*Input records:*

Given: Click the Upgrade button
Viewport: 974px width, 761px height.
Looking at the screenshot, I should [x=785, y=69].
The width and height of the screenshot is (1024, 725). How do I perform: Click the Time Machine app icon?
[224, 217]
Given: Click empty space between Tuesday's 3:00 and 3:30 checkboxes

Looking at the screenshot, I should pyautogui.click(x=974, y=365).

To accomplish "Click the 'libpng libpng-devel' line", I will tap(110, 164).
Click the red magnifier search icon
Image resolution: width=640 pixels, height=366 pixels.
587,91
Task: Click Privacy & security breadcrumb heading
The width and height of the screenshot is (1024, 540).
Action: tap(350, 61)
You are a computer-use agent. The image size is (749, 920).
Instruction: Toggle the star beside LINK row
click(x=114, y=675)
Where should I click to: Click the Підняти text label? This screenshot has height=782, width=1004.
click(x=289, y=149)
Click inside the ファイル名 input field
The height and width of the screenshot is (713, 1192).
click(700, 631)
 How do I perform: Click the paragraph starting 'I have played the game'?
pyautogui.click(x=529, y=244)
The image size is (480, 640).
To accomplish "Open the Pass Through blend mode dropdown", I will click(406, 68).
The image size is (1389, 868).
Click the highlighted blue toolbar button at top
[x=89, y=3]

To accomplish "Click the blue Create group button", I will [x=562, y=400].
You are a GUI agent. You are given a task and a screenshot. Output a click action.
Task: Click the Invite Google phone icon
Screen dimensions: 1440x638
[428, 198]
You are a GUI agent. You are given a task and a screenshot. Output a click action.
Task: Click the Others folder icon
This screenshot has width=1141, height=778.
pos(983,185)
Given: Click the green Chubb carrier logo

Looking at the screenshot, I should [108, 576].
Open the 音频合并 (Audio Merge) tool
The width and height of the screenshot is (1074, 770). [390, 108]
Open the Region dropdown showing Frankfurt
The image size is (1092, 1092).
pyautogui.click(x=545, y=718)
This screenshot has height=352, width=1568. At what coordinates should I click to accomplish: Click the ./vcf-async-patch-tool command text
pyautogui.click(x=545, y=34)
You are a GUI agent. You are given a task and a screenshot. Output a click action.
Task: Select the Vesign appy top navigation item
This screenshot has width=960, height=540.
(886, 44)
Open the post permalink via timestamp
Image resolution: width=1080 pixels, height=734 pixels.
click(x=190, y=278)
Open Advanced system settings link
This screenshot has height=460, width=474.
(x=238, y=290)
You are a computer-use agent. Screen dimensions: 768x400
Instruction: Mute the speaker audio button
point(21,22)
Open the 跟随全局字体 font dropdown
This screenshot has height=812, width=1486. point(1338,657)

*Required action:* Everything from the line with "Task: Select the" through the last line of the data above, please return word for word, and no other line.

*Result:*
Task: Select the Vesign appy top navigation item
This screenshot has width=960, height=540.
(886, 44)
Open the post permalink via timestamp
Image resolution: width=1080 pixels, height=734 pixels.
click(x=190, y=278)
Open Advanced system settings link
This screenshot has height=460, width=474.
(x=238, y=290)
You are a computer-use agent. Screen dimensions: 768x400
Instruction: Mute the speaker audio button
point(21,22)
Open the 跟随全局字体 font dropdown
This screenshot has height=812, width=1486. point(1338,657)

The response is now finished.